The legislature’s Republican majority has been happily cutting taxes since 2013, but new costs being passed down from Washington and an economic outlook clouded by tariffs and oil price shocks are revealing that the state may soon face a budget crisis.
That prospect is being noted by national experts on both ends of the political spectrum, including one associated with a giant in the anti-tax movement, the Tax Foundation.
Jared Walczak is a senior fellow at the Tax Foundation and its former vice president of state projects. He published a recent analysis warning that North Carolina tax cuts triggered automatically by state revenue levels do not sufficiently account for inflation or the needs of a growing state. The analysis was posted the website of the conservative Carolina Leadership Coalition.
Walczak wrote that automatic tax cuts that could continue this year “are not meaningfully tied to the state’s ability to afford the reductions” and “risk an avoidable budget shortfall.”
Meanwhile, Carl Davis, research director at the Institute on Taxation and Economic Policy, a nonprofit, left-leaning think tank, published a commentary this week that said North Carolina is heading toward a Kansas-style tax-cut debacle. In 2012, Kansas thought steep tax cuts would spur the economy, but it had to reverse the cuts after the state economy slowed and state services withered.
Tax cuts over the past decade have already weakened North Carolina’s state services and starved its public schools. But it is the further cuts in personal and corporate taxes that will automatically occur as state revenues hit certain trigger levels that could plunge the state into a severe shortage of funds. State revenue forecasts show that the personal income tax cuts alone would reduce General Fund revenues by $6 billion by fiscal year 2033-34.
“For perspective, $6 billion is roughly what the state spends on public universities and community colleges each year,” Davis wrote. “It is a cost that simply cannot be absorbed by the state budget without dramatic and highly visible cuts to the public services that North Carolinians expect.”
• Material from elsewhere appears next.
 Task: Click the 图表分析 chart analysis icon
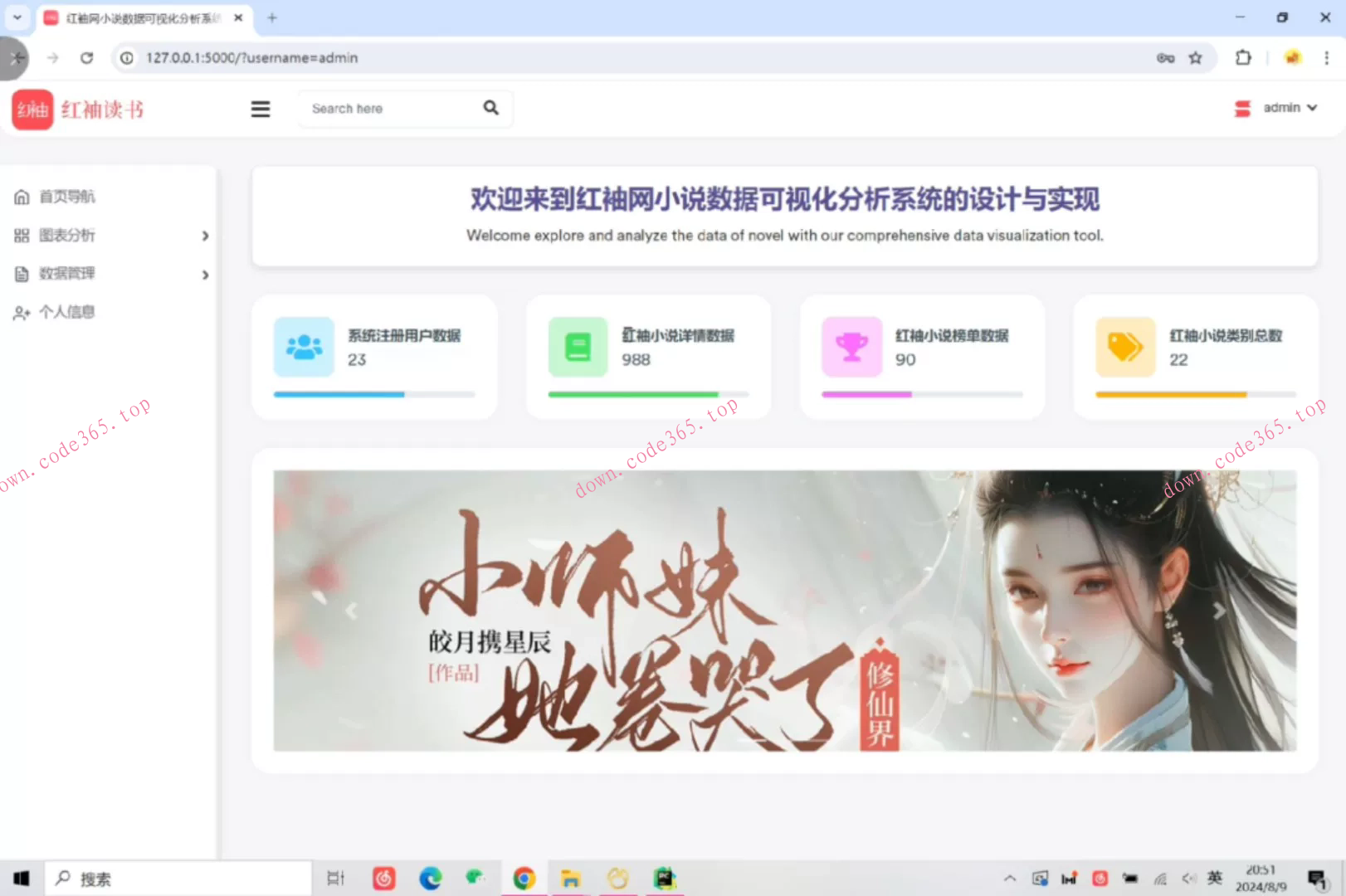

Davis noted that even anti-tax advocates “are starting to get nervous” that North Carolina will cut taxes too much if it goes ahead with reductions triggered by hitting revenue goals. He said Walczak’s analysis “suggests worry that the state could be hurtling toward a humiliating fiscal mistake of historic proportions.”
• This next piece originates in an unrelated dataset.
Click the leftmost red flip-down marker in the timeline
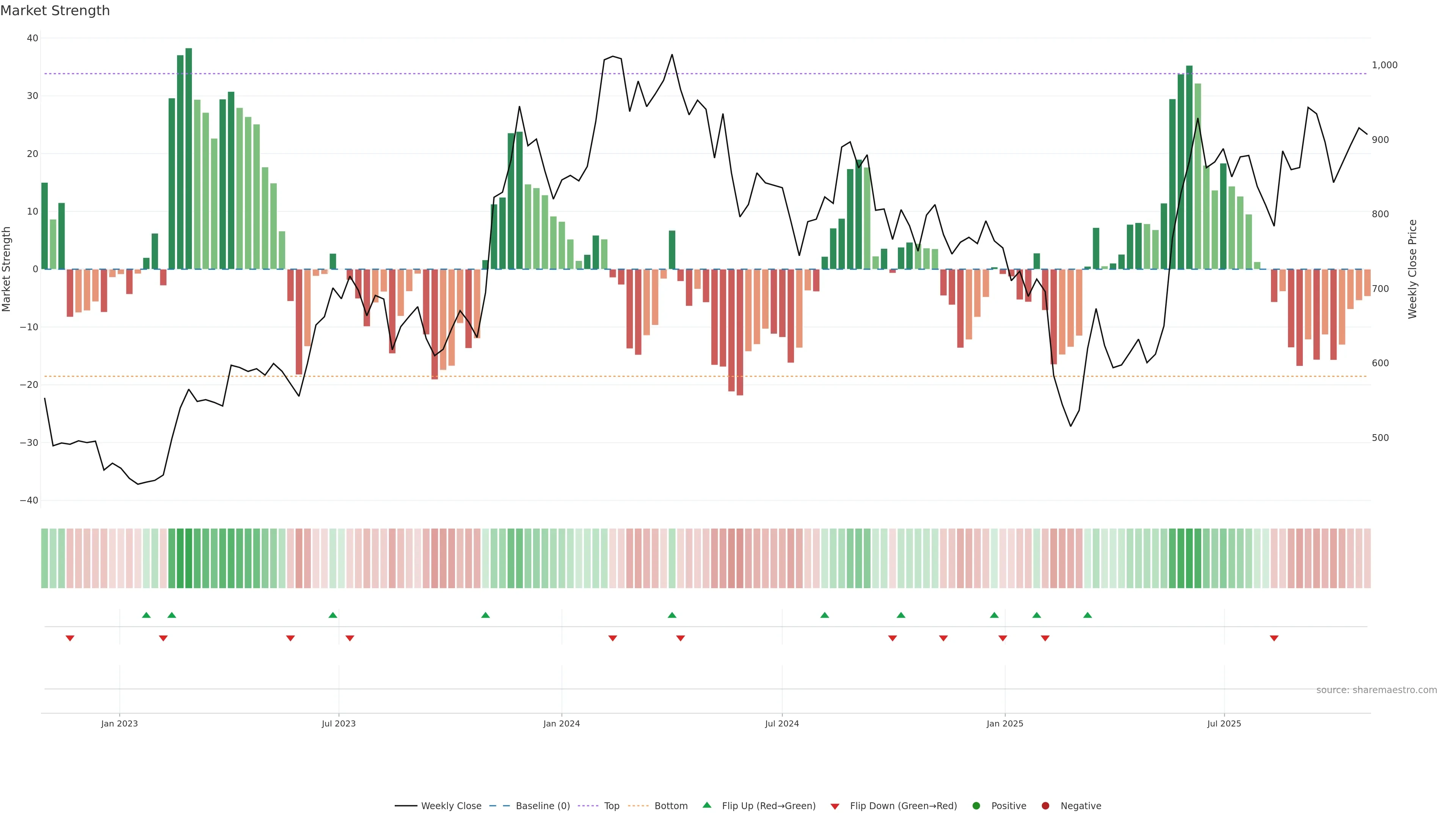This screenshot has width=1456, height=819. tap(70, 638)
Walczak wrote about North Carolina: “The uncertainty created by the triggers currently on the books, and the unplanned spending cuts they could force, undermines the state’s pro-growth goals. Tax competitiveness promotes economic growth, but uncertainty creates jitters, and budget crises would make the state less attractive for businesses and individuals.”
As lawmakers return to Raleigh this week, the Republican majority must decide whether to continue tax cutting or pause to get a clearer sense of where the state and the national economy are going.
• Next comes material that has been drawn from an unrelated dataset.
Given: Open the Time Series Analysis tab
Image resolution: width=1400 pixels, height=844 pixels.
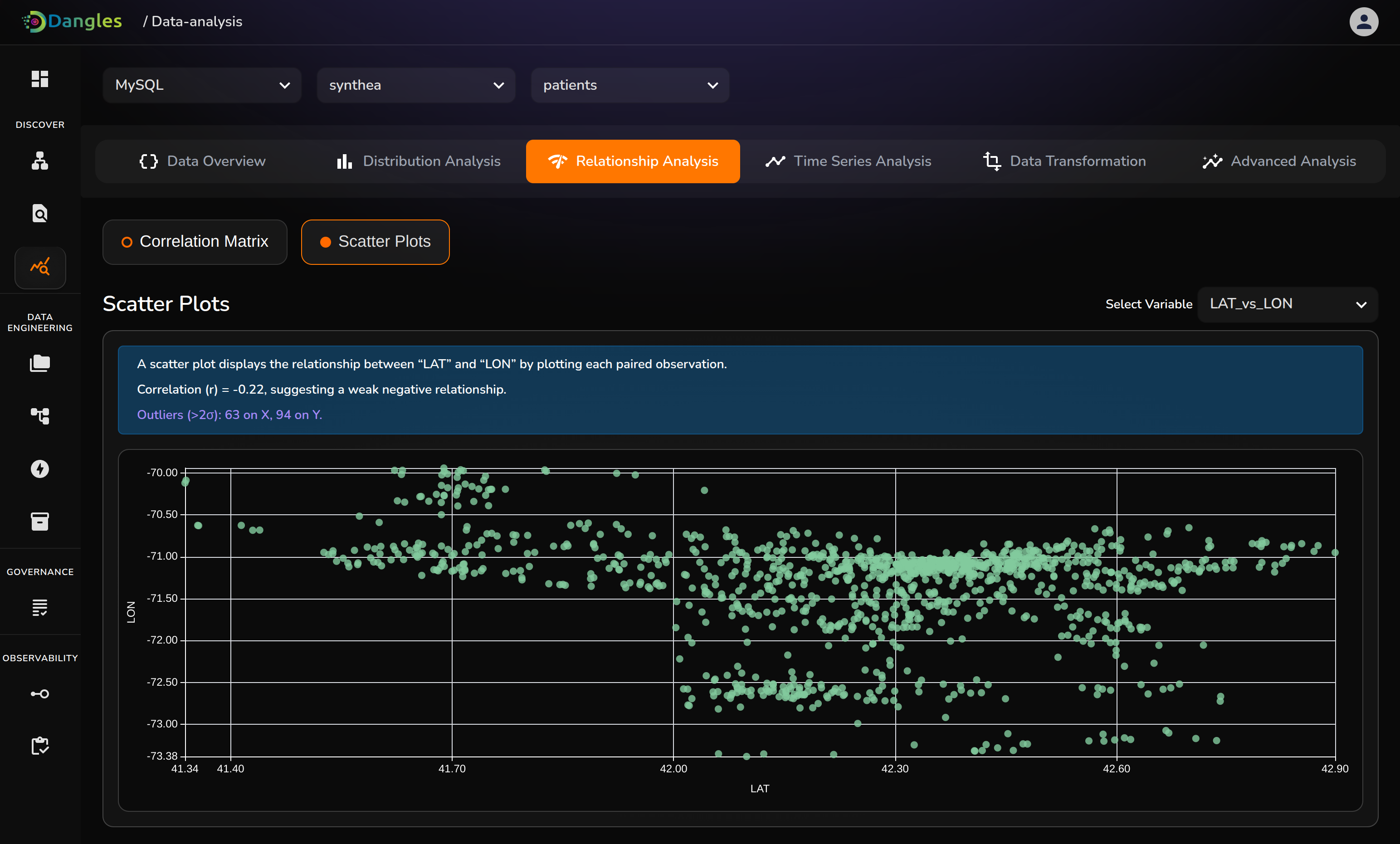Looking at the screenshot, I should coord(847,161).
Senate leader Phil Berger says state tax revenue has exceeded the level that legally triggers a cut in the personal income tax. The automatic cut would reduce the personal income tax rate by nearly a third, dropping it from 3.99% to 2.99% by 2028.
House Speaker Destin Hall says the revenue levels are now too low given inflation. He’s also worried about a coming surge in Medicaid costs and a possible slowdown in the national economy. He wants to hold off on the tax cut.
Hall is taking the safer and more truly conservative stand. But considering that the Senate-House impasse is one of the obstacles to passing a state budget, the speaker may have to accept further tax cuts to get a new spending plan that provides raises for teachers and other increases he favors.
If so, North Carolina will be another tax cut closer to a trickle-down disaster.